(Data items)

== Segment start ==

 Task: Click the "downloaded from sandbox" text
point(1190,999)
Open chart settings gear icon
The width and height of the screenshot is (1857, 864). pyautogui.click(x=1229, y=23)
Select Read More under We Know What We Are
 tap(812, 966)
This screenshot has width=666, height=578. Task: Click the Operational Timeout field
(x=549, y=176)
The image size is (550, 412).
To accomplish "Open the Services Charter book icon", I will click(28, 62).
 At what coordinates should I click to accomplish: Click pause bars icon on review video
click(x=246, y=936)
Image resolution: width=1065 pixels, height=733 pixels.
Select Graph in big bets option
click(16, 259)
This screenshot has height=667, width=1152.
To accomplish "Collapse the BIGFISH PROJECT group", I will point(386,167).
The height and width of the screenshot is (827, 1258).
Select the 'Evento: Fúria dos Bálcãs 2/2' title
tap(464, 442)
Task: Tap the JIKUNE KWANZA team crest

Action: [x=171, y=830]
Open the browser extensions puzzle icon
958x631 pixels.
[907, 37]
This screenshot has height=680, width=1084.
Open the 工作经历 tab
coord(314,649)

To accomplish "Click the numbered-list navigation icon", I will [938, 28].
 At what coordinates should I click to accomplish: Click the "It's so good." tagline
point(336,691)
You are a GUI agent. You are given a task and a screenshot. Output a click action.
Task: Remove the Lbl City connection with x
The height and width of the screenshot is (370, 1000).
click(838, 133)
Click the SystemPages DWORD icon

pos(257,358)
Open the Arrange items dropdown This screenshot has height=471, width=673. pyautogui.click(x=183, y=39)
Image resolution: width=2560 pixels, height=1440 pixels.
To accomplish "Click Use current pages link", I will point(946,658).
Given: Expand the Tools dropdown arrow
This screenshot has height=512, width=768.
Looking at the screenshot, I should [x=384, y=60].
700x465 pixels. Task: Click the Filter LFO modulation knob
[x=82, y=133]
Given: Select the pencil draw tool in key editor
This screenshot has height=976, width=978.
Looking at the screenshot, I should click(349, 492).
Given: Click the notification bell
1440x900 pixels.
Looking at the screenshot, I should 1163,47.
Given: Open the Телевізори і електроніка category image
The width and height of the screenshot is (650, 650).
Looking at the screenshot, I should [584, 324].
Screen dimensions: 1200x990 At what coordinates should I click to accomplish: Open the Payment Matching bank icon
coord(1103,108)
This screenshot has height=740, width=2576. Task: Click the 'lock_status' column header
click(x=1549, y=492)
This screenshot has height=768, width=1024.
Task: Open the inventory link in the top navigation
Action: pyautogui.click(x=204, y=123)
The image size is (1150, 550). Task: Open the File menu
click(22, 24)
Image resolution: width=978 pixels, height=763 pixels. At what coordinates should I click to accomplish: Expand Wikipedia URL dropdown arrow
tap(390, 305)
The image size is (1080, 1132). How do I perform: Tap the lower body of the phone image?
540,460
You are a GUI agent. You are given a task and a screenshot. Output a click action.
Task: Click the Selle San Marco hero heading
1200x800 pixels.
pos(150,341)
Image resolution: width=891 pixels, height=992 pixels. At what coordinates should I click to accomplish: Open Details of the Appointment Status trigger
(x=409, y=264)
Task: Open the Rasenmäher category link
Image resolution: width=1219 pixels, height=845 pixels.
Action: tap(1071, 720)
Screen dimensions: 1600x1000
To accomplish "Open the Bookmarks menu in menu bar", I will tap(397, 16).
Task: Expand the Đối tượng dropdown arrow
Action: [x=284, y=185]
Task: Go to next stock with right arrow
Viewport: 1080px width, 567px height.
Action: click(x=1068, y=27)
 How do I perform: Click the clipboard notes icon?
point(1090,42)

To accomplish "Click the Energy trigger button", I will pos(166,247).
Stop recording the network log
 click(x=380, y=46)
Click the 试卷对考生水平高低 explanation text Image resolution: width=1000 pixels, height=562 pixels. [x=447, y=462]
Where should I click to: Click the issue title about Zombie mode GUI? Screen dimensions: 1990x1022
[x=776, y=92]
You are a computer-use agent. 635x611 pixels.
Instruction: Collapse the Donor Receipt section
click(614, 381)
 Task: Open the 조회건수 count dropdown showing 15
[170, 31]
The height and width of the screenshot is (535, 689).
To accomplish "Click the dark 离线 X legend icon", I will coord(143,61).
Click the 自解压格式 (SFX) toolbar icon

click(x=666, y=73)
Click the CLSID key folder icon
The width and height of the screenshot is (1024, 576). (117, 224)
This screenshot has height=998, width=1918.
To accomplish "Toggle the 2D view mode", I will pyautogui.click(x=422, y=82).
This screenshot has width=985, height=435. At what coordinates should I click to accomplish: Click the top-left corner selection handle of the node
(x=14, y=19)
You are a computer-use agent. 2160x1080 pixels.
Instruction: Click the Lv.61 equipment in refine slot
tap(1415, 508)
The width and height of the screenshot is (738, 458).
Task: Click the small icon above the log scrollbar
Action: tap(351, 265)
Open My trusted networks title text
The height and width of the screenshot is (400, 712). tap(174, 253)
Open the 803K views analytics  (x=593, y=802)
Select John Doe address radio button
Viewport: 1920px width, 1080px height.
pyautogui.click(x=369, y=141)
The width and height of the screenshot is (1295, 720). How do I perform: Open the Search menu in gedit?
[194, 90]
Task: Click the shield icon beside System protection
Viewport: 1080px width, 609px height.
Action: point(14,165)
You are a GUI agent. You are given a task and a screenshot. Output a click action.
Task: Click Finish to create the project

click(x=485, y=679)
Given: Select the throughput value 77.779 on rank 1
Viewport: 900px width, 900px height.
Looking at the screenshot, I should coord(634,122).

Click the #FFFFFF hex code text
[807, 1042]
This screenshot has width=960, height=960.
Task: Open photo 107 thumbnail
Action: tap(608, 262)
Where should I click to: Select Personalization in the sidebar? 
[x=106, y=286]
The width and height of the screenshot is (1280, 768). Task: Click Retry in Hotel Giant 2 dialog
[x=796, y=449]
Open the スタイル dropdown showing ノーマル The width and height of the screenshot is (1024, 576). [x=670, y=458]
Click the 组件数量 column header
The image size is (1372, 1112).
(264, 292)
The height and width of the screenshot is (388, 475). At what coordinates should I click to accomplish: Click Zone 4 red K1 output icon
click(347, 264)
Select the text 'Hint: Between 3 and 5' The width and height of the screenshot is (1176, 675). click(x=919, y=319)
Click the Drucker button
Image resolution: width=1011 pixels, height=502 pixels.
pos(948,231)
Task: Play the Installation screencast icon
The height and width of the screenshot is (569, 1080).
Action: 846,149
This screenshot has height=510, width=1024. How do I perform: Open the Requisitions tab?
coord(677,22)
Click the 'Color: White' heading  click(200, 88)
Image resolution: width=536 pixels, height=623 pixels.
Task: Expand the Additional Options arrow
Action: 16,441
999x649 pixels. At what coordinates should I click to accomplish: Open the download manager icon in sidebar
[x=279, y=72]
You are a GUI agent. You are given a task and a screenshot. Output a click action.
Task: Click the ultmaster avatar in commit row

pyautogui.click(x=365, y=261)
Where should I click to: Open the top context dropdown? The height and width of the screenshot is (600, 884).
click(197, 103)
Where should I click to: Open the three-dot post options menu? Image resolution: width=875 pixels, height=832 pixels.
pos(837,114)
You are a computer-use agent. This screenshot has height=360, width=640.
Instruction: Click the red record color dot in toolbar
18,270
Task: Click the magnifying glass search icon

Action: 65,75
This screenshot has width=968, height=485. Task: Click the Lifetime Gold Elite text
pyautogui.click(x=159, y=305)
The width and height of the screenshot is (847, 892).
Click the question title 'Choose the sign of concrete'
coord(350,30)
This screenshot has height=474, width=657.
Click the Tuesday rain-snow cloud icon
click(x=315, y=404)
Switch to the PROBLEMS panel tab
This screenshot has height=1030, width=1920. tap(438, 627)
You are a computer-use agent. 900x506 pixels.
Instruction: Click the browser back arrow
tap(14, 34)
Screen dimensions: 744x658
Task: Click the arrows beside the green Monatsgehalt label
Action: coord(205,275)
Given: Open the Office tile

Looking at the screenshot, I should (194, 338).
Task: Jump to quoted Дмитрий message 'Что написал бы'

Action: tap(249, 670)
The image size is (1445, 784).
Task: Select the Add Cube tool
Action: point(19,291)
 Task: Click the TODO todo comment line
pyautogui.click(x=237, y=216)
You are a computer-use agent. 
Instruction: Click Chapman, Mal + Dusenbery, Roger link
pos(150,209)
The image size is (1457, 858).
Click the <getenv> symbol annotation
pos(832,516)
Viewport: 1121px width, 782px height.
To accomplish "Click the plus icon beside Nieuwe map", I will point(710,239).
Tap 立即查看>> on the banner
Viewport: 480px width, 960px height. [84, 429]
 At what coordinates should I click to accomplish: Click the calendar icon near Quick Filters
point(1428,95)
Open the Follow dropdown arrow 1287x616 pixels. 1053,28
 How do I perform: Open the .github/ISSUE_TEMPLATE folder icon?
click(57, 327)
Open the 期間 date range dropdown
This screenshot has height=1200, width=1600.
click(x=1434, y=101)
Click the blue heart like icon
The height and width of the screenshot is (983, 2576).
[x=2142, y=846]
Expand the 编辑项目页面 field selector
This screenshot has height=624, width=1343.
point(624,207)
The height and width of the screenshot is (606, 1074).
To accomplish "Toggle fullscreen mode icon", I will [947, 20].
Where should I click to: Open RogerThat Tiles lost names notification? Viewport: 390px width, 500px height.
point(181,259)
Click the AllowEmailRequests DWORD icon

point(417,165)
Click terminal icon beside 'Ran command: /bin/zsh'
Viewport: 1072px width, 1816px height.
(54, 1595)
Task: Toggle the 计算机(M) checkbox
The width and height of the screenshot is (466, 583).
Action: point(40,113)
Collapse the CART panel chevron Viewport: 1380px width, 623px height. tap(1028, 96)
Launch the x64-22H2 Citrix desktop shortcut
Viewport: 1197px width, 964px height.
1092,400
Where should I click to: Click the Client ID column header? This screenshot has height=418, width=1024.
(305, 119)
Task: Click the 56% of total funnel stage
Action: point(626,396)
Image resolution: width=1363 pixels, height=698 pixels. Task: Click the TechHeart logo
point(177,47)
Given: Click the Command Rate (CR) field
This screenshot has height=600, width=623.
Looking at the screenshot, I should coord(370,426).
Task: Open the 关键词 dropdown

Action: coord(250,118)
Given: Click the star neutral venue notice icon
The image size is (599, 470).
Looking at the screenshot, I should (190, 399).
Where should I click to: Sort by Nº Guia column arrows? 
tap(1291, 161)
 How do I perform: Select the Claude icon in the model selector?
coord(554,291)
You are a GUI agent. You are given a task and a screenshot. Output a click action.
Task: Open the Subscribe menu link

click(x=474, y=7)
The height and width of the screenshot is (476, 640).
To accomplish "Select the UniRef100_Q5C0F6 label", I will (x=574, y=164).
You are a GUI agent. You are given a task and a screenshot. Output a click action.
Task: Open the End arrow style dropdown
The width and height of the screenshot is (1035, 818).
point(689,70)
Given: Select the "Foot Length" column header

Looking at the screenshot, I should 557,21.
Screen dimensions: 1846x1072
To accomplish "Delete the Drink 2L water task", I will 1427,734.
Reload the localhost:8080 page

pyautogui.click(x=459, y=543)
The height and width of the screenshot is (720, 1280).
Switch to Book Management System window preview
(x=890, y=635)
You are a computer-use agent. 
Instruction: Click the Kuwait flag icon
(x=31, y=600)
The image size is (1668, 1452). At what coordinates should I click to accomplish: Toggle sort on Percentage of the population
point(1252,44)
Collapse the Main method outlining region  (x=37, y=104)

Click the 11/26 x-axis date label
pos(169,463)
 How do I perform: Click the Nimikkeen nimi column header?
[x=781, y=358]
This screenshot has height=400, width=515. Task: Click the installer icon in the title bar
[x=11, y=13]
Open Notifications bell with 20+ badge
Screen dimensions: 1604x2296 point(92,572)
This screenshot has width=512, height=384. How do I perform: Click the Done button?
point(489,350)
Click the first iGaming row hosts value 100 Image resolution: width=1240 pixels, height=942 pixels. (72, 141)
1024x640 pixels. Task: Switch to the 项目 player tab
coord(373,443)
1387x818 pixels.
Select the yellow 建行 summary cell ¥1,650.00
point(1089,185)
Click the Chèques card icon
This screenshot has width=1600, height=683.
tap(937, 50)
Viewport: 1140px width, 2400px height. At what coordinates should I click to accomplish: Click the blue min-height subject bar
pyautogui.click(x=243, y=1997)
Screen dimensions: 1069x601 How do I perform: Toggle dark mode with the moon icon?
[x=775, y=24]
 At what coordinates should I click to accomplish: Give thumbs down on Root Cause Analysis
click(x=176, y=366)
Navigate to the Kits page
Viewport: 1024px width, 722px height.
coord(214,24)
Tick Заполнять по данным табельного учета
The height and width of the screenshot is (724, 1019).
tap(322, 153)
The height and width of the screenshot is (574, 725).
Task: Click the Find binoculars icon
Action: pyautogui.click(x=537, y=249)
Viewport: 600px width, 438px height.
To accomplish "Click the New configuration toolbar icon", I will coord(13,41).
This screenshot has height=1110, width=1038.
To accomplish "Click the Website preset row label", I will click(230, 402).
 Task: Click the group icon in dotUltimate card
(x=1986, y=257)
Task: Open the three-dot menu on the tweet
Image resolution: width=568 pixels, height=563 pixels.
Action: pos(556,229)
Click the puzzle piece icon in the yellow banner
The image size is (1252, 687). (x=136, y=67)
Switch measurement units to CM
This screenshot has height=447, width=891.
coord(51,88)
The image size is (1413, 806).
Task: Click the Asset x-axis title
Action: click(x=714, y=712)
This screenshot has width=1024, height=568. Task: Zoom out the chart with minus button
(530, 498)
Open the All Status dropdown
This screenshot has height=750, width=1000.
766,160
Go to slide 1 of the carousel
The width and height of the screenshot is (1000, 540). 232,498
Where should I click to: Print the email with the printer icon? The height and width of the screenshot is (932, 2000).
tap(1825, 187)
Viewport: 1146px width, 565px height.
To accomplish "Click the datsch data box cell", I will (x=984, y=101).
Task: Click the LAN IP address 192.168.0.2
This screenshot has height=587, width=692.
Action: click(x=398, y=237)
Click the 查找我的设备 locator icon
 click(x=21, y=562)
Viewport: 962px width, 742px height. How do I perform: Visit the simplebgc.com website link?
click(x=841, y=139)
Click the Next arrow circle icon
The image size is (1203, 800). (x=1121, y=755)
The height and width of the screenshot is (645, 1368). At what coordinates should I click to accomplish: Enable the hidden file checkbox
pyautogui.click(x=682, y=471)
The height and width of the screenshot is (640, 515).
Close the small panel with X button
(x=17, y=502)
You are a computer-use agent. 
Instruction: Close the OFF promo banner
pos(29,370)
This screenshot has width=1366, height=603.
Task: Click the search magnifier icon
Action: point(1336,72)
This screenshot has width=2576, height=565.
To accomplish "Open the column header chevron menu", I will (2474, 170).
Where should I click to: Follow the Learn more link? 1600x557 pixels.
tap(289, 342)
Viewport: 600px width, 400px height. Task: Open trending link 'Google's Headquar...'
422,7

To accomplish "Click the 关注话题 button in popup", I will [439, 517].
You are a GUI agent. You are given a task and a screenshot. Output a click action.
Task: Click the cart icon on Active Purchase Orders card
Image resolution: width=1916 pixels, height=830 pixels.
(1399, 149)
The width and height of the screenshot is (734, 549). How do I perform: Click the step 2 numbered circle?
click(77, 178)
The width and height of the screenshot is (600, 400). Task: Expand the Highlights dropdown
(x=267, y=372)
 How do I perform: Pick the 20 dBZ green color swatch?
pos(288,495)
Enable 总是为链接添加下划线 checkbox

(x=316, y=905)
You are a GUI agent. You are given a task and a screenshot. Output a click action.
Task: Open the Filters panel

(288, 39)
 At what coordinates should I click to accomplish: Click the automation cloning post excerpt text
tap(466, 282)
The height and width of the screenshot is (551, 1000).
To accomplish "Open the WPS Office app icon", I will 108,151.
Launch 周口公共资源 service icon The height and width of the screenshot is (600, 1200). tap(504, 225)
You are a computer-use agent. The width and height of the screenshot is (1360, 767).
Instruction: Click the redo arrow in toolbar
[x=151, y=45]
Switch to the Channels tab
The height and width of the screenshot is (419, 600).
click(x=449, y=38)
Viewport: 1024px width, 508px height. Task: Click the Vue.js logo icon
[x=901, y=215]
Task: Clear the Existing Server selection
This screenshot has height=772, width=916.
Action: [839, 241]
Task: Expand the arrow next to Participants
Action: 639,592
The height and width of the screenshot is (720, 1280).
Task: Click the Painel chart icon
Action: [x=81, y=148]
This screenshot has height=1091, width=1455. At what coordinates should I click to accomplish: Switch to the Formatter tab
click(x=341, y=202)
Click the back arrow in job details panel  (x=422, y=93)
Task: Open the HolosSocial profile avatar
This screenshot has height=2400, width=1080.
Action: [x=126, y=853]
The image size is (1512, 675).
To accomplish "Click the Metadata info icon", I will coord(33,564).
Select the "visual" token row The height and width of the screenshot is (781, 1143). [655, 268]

== Segment end ==

__EXERCISE OBJECTIVE__:
Pull out each line of the entries that contains "address".

__EXPECTED ANSWER__:
Select John Doe address radio button
Task: Click the LAN IP address 192.168.0.2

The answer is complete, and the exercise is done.